A Empresa Brasileira para Pesquisa Agropecuária
(Embrapa), ligada ao Ministério da Agricultura, Pecuária e Abastecimento,
conseguiu em 2011 a aprovação na CTNBio para o cultivo comercial de uma
variedade de feijão resistente ao vírus do mosaico dourado, tido como o maior
inimigo dessa cultura no país e na América do Sul. As sementes devem ser
distribuídas aos produtores brasileiros – livre de royalties – em 2014, o que
pode ajudar o país a se tornar autossuficiente no setor. É o primeiro produto
geneticamente modificado desenvolvido por uma instituição pública brasileira.
SALMÃO
Após a aprovação prévia da FDA, o público e
instituições americanos têm um prazo de 60 dias (iniciado em 21 de dezembro)

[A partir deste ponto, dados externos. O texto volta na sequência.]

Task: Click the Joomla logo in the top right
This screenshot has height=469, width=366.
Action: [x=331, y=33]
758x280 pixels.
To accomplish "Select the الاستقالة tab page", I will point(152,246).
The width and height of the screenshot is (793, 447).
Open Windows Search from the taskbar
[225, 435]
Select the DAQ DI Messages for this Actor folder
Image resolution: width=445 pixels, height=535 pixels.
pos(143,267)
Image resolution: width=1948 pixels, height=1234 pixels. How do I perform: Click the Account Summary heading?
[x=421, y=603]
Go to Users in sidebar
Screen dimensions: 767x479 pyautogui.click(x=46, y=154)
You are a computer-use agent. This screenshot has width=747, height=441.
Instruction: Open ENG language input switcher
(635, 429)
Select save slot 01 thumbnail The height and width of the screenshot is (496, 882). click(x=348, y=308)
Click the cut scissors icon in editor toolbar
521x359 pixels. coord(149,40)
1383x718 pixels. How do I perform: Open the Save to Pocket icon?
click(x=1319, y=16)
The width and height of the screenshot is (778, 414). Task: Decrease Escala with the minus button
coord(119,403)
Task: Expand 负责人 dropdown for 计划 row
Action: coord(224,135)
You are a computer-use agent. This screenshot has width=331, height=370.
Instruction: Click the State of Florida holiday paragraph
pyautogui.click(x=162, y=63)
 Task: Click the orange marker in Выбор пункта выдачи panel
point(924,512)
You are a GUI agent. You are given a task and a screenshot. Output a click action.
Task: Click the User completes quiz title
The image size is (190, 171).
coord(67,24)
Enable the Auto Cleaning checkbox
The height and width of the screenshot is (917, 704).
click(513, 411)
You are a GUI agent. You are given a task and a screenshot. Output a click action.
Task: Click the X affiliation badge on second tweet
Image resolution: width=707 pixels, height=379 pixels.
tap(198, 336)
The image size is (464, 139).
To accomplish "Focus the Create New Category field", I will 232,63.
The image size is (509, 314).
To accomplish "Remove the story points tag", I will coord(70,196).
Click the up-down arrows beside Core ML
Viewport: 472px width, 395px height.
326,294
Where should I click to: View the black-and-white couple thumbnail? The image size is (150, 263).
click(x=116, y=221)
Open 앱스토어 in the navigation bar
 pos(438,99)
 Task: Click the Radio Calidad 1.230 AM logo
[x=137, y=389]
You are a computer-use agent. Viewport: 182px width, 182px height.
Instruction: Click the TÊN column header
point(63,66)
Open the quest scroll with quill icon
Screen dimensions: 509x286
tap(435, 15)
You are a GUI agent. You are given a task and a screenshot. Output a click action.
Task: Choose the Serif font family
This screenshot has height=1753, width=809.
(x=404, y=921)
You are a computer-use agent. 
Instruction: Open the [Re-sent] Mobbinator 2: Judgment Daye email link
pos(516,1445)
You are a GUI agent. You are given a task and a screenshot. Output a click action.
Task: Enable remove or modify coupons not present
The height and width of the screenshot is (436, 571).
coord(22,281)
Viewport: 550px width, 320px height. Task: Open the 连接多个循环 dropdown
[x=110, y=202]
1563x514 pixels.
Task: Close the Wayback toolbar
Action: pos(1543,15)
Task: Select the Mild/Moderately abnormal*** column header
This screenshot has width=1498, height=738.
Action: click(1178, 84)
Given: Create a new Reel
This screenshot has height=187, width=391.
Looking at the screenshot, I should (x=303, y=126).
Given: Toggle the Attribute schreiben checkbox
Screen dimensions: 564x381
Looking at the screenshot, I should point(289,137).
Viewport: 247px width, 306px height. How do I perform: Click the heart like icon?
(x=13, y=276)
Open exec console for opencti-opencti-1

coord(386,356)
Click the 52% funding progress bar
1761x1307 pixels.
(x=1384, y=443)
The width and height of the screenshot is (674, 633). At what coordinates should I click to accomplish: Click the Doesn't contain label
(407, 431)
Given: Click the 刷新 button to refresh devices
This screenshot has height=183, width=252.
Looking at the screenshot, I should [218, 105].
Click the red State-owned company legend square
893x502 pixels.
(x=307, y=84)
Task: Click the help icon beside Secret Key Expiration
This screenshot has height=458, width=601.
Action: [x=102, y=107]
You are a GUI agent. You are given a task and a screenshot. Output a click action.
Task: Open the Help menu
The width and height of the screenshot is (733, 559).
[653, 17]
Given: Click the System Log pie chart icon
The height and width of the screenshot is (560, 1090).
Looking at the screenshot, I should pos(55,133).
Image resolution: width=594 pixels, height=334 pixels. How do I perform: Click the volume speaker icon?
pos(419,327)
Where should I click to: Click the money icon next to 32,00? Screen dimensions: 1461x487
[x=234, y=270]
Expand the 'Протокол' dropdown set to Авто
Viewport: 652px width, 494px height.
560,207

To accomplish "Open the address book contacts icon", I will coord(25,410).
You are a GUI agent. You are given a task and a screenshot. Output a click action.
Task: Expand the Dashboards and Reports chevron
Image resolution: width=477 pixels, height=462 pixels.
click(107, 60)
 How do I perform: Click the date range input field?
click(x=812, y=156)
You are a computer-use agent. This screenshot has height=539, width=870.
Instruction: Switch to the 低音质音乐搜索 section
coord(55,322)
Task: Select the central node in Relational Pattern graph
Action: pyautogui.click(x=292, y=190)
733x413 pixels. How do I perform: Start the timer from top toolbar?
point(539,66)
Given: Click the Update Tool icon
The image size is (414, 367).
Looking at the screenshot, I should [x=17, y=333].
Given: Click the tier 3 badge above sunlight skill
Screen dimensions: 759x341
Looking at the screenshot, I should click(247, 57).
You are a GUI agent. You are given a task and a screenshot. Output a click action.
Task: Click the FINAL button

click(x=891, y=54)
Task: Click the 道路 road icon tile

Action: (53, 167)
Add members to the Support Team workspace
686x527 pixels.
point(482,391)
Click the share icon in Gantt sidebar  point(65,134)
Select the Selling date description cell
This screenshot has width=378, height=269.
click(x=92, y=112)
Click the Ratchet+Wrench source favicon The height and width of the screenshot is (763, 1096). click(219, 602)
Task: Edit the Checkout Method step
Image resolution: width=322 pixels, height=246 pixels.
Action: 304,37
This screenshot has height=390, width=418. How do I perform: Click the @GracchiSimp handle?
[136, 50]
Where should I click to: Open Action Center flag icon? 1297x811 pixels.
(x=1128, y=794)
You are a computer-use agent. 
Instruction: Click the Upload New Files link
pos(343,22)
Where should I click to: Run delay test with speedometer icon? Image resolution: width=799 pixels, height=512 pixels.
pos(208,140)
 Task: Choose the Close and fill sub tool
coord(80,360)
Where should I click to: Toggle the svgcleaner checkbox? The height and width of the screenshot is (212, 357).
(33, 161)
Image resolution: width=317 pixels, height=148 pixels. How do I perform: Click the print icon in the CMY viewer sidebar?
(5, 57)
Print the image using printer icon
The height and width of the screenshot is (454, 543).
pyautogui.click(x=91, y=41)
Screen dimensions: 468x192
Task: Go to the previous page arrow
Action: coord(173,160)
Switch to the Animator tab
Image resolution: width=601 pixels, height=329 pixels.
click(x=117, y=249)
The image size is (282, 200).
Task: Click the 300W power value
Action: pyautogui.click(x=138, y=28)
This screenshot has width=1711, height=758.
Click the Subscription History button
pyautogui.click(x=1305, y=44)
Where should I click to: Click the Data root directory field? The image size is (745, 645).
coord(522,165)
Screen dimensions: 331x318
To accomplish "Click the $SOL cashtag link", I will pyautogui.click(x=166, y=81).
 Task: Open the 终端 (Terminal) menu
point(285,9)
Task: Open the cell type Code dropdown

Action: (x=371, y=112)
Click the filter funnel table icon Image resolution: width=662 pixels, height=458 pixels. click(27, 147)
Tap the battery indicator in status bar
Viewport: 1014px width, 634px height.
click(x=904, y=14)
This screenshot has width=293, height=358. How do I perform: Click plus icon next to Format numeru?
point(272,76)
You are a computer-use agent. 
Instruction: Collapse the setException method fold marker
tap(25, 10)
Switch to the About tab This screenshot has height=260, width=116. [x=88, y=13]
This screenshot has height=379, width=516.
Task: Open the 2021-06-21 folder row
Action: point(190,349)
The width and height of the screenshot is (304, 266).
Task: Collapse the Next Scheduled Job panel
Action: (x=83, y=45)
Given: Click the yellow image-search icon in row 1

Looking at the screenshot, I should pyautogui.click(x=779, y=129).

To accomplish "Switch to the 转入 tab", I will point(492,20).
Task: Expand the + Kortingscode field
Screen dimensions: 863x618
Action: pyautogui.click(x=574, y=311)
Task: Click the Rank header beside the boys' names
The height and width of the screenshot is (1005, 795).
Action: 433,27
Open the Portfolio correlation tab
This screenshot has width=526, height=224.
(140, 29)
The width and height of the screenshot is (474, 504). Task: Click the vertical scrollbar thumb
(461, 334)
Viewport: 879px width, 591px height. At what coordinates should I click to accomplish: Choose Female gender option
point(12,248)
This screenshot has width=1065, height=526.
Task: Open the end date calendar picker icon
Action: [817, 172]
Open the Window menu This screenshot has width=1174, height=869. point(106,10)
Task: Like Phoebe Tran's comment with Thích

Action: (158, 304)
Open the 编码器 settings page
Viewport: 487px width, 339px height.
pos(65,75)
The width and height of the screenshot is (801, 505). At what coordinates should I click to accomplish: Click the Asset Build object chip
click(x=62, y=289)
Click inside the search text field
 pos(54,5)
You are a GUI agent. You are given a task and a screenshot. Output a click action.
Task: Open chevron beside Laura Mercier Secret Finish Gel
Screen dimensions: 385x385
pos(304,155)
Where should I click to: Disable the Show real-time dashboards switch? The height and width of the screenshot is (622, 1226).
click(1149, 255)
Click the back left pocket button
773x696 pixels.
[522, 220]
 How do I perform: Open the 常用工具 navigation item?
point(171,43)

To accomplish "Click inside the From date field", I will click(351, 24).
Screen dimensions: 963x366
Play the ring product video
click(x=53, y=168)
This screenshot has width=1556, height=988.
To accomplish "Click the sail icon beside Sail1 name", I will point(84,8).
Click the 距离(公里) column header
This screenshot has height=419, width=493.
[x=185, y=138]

para se manifestar sobre o salmão geneticamente modificado para crescer mais
rápido. Em seguida, a agência analisará os comentários para decidir se submete
o produto a uma nova rodada de análises ou se o aprova de vez. Francisco
Aragão, pesquisador responsável pelo laboratório de engenharia genética da
Embrapa, disse à BBC Brasil que tem acompanhado o caso do salmão “com
interesse”, e que não tem dúvidas sobre sua segurança para consumo humano. “A
dúvida é em relação ao impacto no meio ambiente. (Mesmo criado em cativeiro) O
salmão poderia aumentar sua população muito rapidamente e eventualmente
eliminar populações de peixes nativos. As probabilidades de risco para o meio
ambiente são baixas, mas não são zero…na natureza não existe o zero”.
E ESTES NÃO DERAM CERTO…
A primeira fruta aprovada para consumo nos
Estados Unidos foi um tomate modificado para aumentar sua vida útil após a
colheita, o “Flavr Savr tomato”. Ele começou a ser vendida em 94, mas sua
produção foi encerrada em 97, e a empresa que o produziu, a Calgene, acabou
sendo comprada pela Monsanto. O tomate, mais caro e de pouco apelo ao
consumidor, não emplacou. O mesmo ocorreu com uma batata resistente a
pesticidas, lançada em 95 pela Monsanto: a New Leaf Potato. Apesar de boas
perspectivas iniciais, ele não se mostrou economicamente rentável o suficiente
para entusiasmar fazendeiros e foi tirada do mercado em 2001.